American Agriculturist recently reported that U.S. EPA was withholding nearly $2.9 million targeted for Chesapeake Bay work, until the Pennsylvania meets EPA’s expectations. See Pa faces clean water regulatory armageddon.
Apparently, those expectations were met by the commonwealth’s rebooted strategy to improve water quality in Pennsylvania’s portion of the Chesapeake Bay watershed. On Tuesday, Pennsylvania’s Department of Environmental Protection announced that EPA had restored that program funding. The commonwealth’s comprehensive strategy was developed collaboratively between DEP and Pennsylvania departments of Agriculture and Conservation and Natural Resources.
The funding will primarily support installation of best management practices on farms and the operations of County Conservation Districts. EPA will award the funds to DEP when federal budget authority for the new fiscal year is finalized.
“EPA appreciates Pennsylvania’s commitment to get back on-track with nutrient reduction measures necessary to achieve the Chesapeake Bay goals,” noted EPA Regional Administrator Shawn Garvin. The “submission, 18-month strategy and draft implementation plan contain many actions that can serve as building blocks to accelerate the pace of implementation.”

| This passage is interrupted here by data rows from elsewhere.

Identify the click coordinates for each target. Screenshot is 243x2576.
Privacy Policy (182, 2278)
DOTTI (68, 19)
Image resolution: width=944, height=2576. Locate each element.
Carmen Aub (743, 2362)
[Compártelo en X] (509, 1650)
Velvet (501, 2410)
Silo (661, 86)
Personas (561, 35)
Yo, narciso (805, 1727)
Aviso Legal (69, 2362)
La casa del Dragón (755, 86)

“This restored funding will be targeted by DEP to begin implementation of our rebooted strategy,” added DEP Secretary John Quigley. “It is a start – but only that. We have a long way to go in our efforts to assemble additional resources and to do the work to improve local water quality in Pennsylvania, and that of the Chesapeake Bay.”
If progress isn’t made, U.S. EPA still threatens additional actions, so-called backstops, that would increase the federal agency’s role in inspections, permitting and compliance.
Agriculture has a pivotal role in meeting Pennsylvania’s nitrogen and sediment reduction goals. The rebooted strategy relies on a mix of technical and financial assistance for farmers, technology, expanded data gathering, improved program coordination and capacity and – only when necessary – stronger enforcement and compliance measures.